For Recoll versions 1.18 and later, and when working with a raw index (not the default), searches can be sensitive to character case and diacritics. How this happens is controlled by configuration variables and what search data is entered.

The general default is that searches entered without upper-case or accented characters are insensitive to case and diacritics. An entry of resume will match any of Resume, RESUME, résumé, Résumé etc.

Two configuration variables can automate switching on sensitivity (they were documented but actually did nothing until Recoll 1.22):

autodiacsens

If this is set, search sensitivity to diacritics will be turned on as soon as an accented character exists in a search term. When the variable is set to true, resume will start a diacritics-unsensitive search, but résumé will be matched exactly. The default value is false.

autocasesens

If this is set, search sensitivity to character case will be turned on as soon as an upper-case character exists in a search term except for the first one. When the variable is set to true, us or Us will start a diacritics-unsensitive search, but US will be matched exactly. The default value is true (contrary to autodiacsens).

As in the past, capitalizing the first letter of a word will turn off its stem expansion and have no effect on case-sensitivity.

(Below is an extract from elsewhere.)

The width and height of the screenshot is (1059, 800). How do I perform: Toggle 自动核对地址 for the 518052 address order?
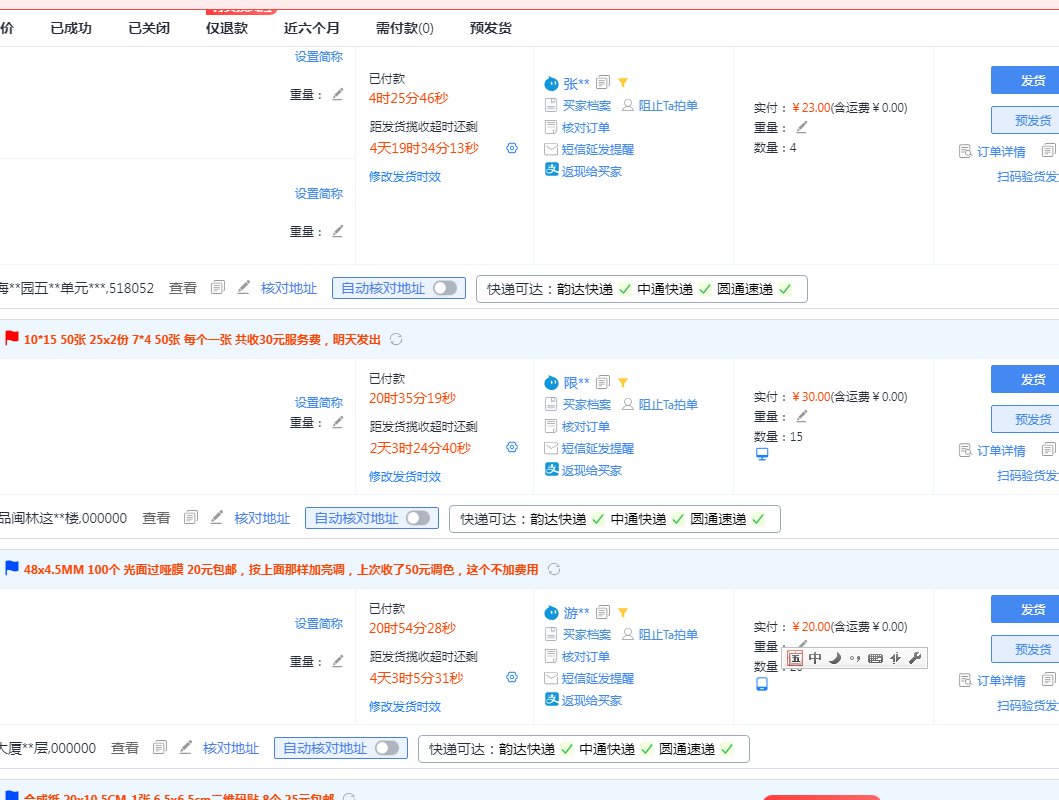click(444, 288)
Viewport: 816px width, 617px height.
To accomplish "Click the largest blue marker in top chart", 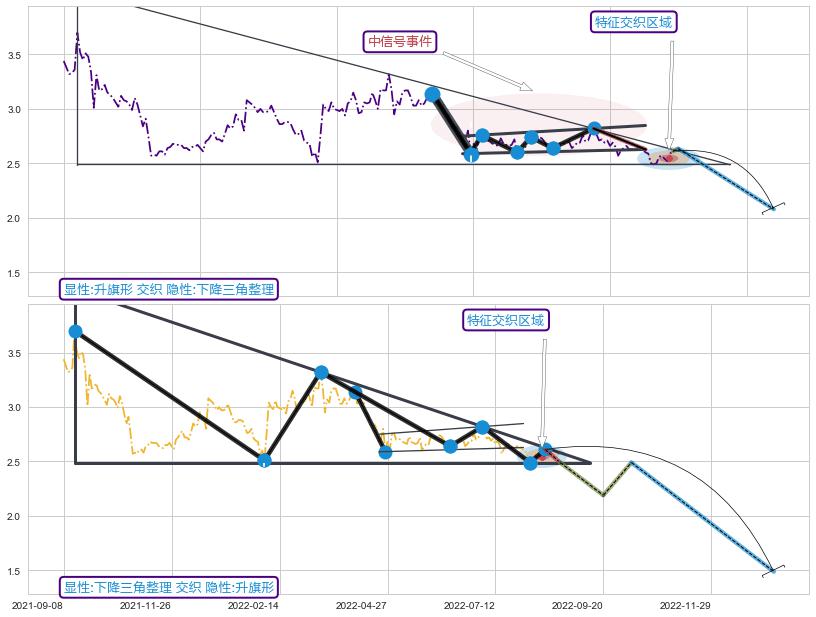I will [x=432, y=94].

You can also explicitly activate case and diacritics sensitivity by using modifiers with the query language. C will make the term case-sensitive, and D will make it diacritics-sensitive. Examples:

        "us"C
      

will search for the term us exactly (Us will not be a match).

        "resume"D
      

will search for the term resume exactly (résumé will not be a match).

When either case or diacritics sensitivity is activated, stem expansion is turned off. Having both does not make much sense.